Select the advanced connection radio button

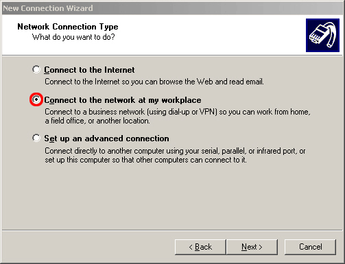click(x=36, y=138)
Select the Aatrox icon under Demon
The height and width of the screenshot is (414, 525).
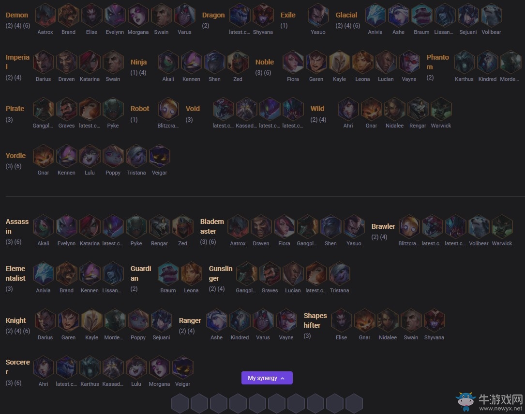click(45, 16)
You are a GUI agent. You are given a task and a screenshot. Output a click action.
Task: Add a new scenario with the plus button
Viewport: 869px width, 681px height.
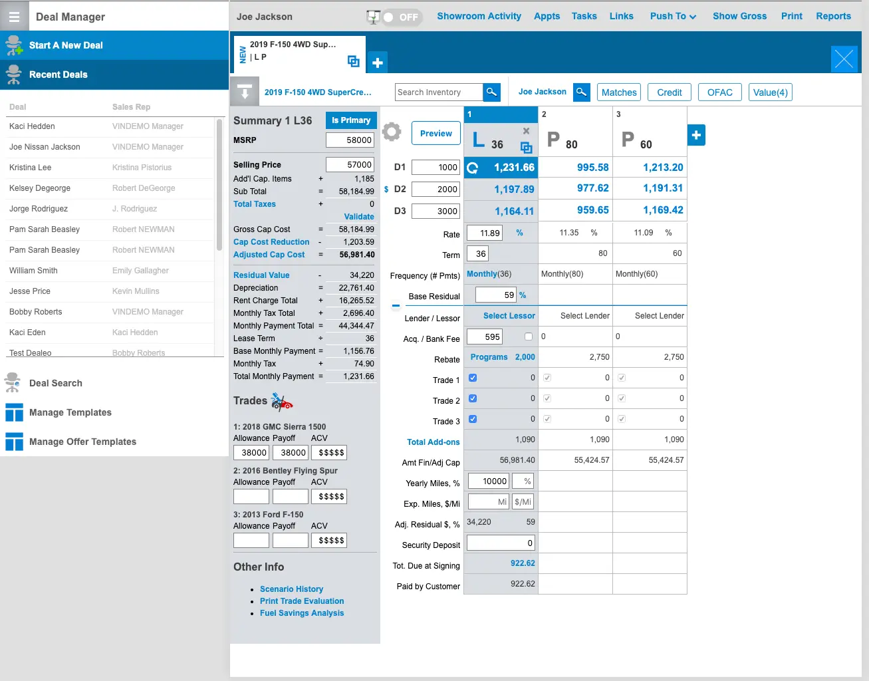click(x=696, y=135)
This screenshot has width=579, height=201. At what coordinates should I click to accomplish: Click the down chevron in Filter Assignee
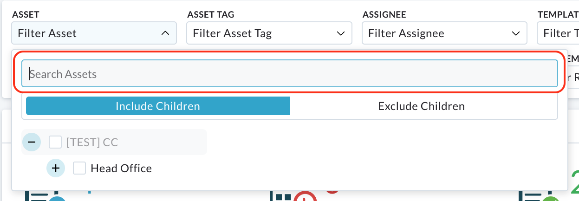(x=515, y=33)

= = = = = = =

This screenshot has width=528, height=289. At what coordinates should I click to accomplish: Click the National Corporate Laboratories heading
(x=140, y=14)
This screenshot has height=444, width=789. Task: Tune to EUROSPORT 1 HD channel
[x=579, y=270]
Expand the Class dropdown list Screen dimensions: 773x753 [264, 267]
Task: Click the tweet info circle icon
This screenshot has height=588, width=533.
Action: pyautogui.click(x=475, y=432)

= = = = = = =

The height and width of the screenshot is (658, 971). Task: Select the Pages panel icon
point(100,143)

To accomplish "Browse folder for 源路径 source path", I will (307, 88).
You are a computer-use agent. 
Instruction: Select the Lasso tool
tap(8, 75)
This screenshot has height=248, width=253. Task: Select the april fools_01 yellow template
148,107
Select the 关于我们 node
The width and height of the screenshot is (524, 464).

= = = = = = =

## DIRECTIONS FOR THIS TASK
Copy the lines above exactly. Start with the line containing "You are a computer-use agent.", end with the line containing "The width and", and include both.

## EXPECTED ANSWER
You are a computer-use agent. 
Instruction: Select the Lasso tool
tap(8, 75)
This screenshot has height=248, width=253. Task: Select the april fools_01 yellow template
148,107
Select the 关于我们 node
The width and height of the screenshot is (524, 464).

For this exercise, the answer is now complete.